Residents across Kent will benefit from more reliable, punctual and cheaper bus services thanks to more than £16 million of new government funding to improve local transport connections and grow the economy.
The Department for Transport has today (21 June 2023) confirmed that Kent County Council will receive £16.1 million for its bus service improvement plan (BSIP) to improve local bus services, speed up bus journey times and deliver lower fares to help passengers save money on travel.
The move follows the initial government investment of £19 million, bringing total funding to boost Kent’s bus services to over £35 million since 2022.
It also comes ahead of the “Big Free Bus Weekend” on 24 and 25 June when all bus travel across Kent will be completely free for all to enjoy thanks to the government funding delivered so far.
The £16.1 million can be used to introduce lower fares, improve bus punctuality and reduce journey times.
With better transport connections crucial to growing the economy, improvements to local bus services will help local residents save money and travel to work, go shopping, access medical appointments and see loved ones more easily.
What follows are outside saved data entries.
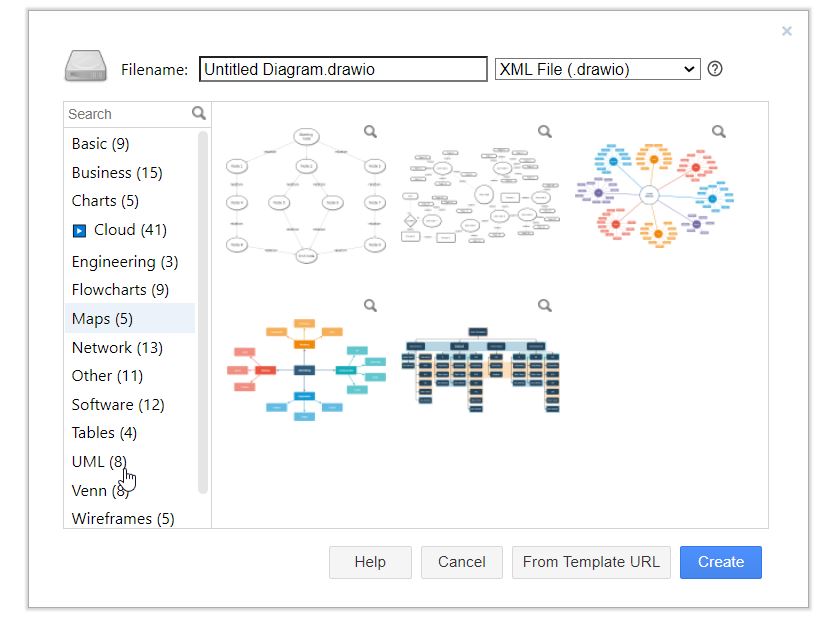Select the colorful bubble mind map thumbnail
The height and width of the screenshot is (620, 828).
(x=655, y=195)
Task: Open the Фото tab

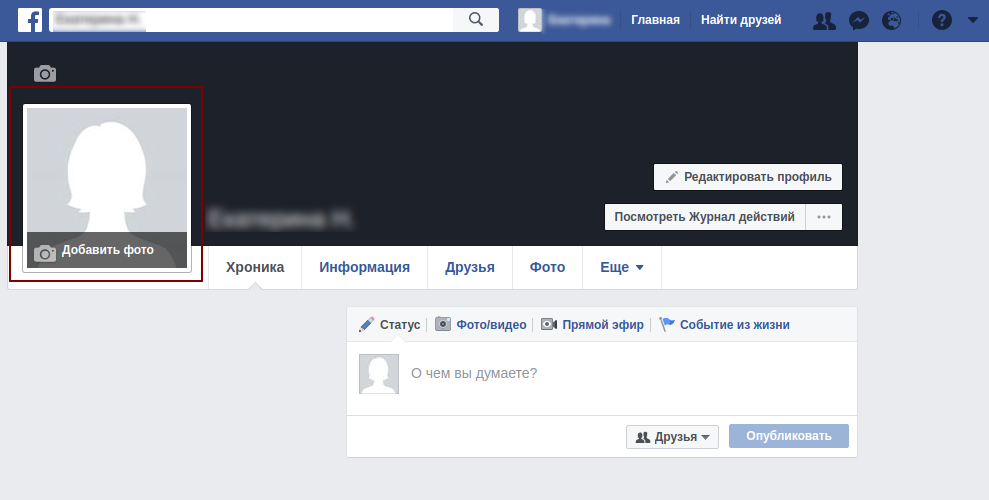Action: coord(547,267)
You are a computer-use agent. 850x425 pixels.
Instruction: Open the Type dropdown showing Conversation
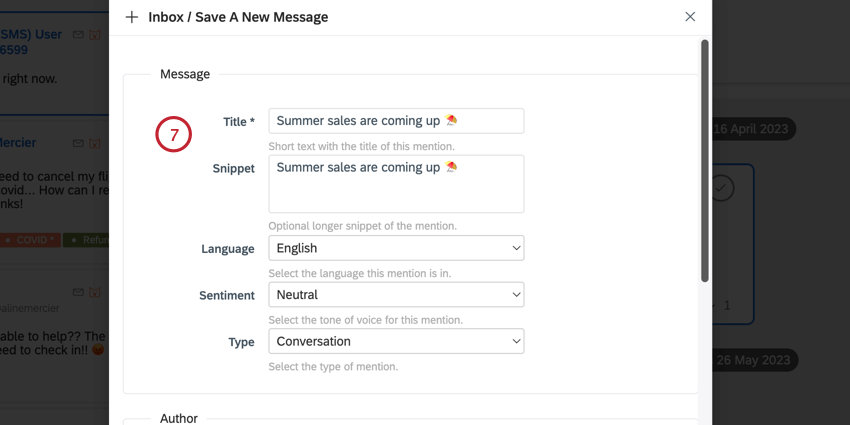pos(396,341)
Roads Minister Richard Holden said: “Many people across Kent rely on the bus to get to work and go shopping, attend medical appointments and see friends and family.
“That is why today we’re confirming over £16 million on top of our previous £19 million investment to boost Kent’s bus services and help build the modern, reliable and affordable bus network all residents in Kent deserve.
“We’ve now invested more than £3.5 billion since 2020 to protect bus routes in England and help people ‘Get Around for £2’ as we leave no stone unturned to level up transport, help people save money on travel and grow the economy.”
The funding follows a recent investment of £200 million to help people save money on travel by extending the £2 bus fare cap until 31 October 2023, which will continue at £2.50 for another year until November 2024. A further £300 million is also being provided to bus operators and local authorities to protect crucial bus routes into 2025 and provide long-term stability to the bus industry.
This builds on over three years’ worth of government support, totalling over £2 billion, to help the sector recover from the pandemic, and more than £1 billion to support other local authorities like Kent County Council deliver their long-term local plans to improve services. This takes total government investment to support and improve bus services to £3.5 billion since 2020.
Kent County Council’s Cabinet Member for Highways and Transport, David Brazier, said: “Better access to local transport helps our communities across Kent to thrive. The additional money from the Department for Transport’s bus service improvement plan will make it easier, cheaper and more reliable to get around, thereby boosting our local economy.
“This gives us an opportunity to develop our relationships with operator firms across the county to ensure people can make easy and sustainable choices when they want to move around Kent, whether that be to learn, work or play.”
On top of the government support to improve local bus services in Kent, DfT has previously provided £9.5 million for 32 brand new electric buses and charging infrastructure from the Zero Emission Bus Regional Areas (ZEBRA) scheme to help decarbonise the local Kent bus fleet. The electric buses will be used on Kent’s Fastrack Bus Rapid Transit system.